Healthy Conflict in an Organization

Say you’re on a team. You were hired for your specific gifts and talents. Your bosses and teammates need to hear your thoughts and understand your viewpoint. While not everyone will have a vote, everyone should have a voice. If you don’t speak up about something, perhaps no one else will either.

On a team, healthy conflict means initiating a controversial topic or bringing attention to an issue or situation that could be seen as controversial or disagreement. It is the act of passionately with conviction bringing your unique perspective or your “story” to the table in the spirit of teamwork, organizational health, and overall alignment.

It takes a lot of courage to engage in healthy conflict. You run the risk of being wrong, or of making someone else be acknowledged as wrong. That is where trust comes in — to ensure everyone is safe in telling their “story” and bringing their unique perspective to the team. There is no wrong, when the goal is to make the team right.
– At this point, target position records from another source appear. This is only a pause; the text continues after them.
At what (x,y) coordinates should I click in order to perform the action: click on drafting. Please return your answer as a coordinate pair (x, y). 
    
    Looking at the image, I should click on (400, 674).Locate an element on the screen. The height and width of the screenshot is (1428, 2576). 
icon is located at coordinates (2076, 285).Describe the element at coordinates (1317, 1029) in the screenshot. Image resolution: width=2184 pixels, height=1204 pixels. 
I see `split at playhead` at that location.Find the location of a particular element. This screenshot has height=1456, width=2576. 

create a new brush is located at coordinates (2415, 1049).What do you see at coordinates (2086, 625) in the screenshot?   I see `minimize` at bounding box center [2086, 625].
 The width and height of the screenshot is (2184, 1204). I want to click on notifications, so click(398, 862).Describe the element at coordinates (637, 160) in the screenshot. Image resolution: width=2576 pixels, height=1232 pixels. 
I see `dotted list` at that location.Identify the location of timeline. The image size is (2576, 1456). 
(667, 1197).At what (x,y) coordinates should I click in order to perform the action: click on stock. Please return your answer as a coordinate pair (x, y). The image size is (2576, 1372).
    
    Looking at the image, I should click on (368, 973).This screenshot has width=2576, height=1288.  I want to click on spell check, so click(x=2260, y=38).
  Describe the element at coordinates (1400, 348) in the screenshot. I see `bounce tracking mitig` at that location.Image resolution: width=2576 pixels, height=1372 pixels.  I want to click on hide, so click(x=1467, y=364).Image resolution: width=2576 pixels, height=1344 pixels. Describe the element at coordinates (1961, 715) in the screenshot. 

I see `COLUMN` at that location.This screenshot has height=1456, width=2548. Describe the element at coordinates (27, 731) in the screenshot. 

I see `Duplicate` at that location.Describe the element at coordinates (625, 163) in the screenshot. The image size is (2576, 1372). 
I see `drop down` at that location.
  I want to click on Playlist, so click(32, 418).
“If everyone is thinking alike, then somebody’s not thinking.”- General George S. Patton

Healthy Conflict in Personal Relationships

Healthy conflict in personal relationships requires that you address issues that stand in the way between you and the other person.

It’s especially important to use healthy conflict when someone has done something that hurt you and you can’t get past it. Perhaps their action started out small and you logically can see why they did what they did, yet the pain is there and an obstacle.

For best results, I suggest the “24-hour rule.” The reasons are, first, to let you hot heads cool down and make sure you have thought through the issue. Second, to make sure the quiet folks do not let it fester for weeks, thinking they will get over it in time. In reality, time and trust cover over a bunch of idiosyncrasies and quarks in other people, but if you can’t get over a specific issue quickly then address it.

The Value of Healthy Conflict

When you do humbly and thoughtfully initiate healthy conflict with someone who has offended you, what you are saying is, “I care more about the relationship than I do about my own personal comfort.”  Yes, it demands that you take a risk for the sake of the betterment of the relationship and often times for the sake of the other. We all have blind spots and if we do not have people speaking truth into our lives, how will we ever become better people who are happy, engaged and satisfied?

People are messy. You are messy. A large portion of the population does not think like you do. Trust requires vulnerability and the more open we make ourselves the more inevitable conflict we will have. The art is knowing how to stay present and resolve the conflict, because real people are not perfect. In fact, the way we grow in our emotional intelligence and self-awareness is to to have conflict with trusting people who are committed to our journey to become better…not perfect but better than when we met them.

Do you have a trusted team who will point out your blind spot? If so, thank them today.